**Data for the task:**
--*--

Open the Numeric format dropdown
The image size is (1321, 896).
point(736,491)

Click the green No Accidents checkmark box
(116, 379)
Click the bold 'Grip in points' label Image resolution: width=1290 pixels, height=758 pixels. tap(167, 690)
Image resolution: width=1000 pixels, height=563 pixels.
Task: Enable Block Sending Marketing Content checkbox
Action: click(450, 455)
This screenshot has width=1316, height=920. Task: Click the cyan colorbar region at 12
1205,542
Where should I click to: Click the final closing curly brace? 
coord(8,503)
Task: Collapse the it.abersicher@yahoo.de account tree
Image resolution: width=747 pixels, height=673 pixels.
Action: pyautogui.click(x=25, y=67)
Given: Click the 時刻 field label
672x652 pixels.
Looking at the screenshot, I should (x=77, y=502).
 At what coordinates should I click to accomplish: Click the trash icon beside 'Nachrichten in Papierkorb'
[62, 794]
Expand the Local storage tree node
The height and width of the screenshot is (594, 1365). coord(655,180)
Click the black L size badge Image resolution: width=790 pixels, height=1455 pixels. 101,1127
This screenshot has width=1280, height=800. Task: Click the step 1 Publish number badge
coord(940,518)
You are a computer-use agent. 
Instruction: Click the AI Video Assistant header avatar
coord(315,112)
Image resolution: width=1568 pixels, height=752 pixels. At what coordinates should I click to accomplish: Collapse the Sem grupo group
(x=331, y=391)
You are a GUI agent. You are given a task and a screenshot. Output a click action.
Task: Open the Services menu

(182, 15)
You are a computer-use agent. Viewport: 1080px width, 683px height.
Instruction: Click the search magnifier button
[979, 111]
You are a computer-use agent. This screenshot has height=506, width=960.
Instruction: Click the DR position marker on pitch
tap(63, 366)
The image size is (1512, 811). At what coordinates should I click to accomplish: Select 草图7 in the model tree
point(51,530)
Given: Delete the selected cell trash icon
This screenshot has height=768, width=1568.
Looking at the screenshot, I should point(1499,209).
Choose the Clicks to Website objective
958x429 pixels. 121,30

--*--

**Try it:** Every record above must be set down again, word for word.

**Answer to the problem:**
Open the Numeric format dropdown
The image size is (1321, 896).
point(736,491)

Click the green No Accidents checkmark box
(116, 379)
Click the bold 'Grip in points' label Image resolution: width=1290 pixels, height=758 pixels. tap(167, 690)
Image resolution: width=1000 pixels, height=563 pixels.
Task: Enable Block Sending Marketing Content checkbox
Action: click(450, 455)
This screenshot has width=1316, height=920. Task: Click the cyan colorbar region at 12
1205,542
Where should I click to: Click the final closing curly brace? 
coord(8,503)
Task: Collapse the it.abersicher@yahoo.de account tree
Image resolution: width=747 pixels, height=673 pixels.
Action: pyautogui.click(x=25, y=67)
Given: Click the 時刻 field label
672x652 pixels.
Looking at the screenshot, I should (x=77, y=502).
 At what coordinates should I click to accomplish: Click the trash icon beside 'Nachrichten in Papierkorb'
[62, 794]
Expand the Local storage tree node
The height and width of the screenshot is (594, 1365). coord(655,180)
Click the black L size badge Image resolution: width=790 pixels, height=1455 pixels. 101,1127
This screenshot has width=1280, height=800. Task: Click the step 1 Publish number badge
coord(940,518)
You are a computer-use agent. 
Instruction: Click the AI Video Assistant header avatar
coord(315,112)
Image resolution: width=1568 pixels, height=752 pixels. At what coordinates should I click to accomplish: Collapse the Sem grupo group
(x=331, y=391)
You are a GUI agent. You are given a task and a screenshot. Output a click action.
Task: Open the Services menu

(182, 15)
You are a computer-use agent. Viewport: 1080px width, 683px height.
Instruction: Click the search magnifier button
[979, 111]
You are a computer-use agent. This screenshot has height=506, width=960.
Instruction: Click the DR position marker on pitch
tap(63, 366)
The image size is (1512, 811). At what coordinates should I click to accomplish: Select 草图7 in the model tree
point(51,530)
Given: Delete the selected cell trash icon
This screenshot has height=768, width=1568.
Looking at the screenshot, I should point(1499,209).
Choose the Clicks to Website objective
958x429 pixels. 121,30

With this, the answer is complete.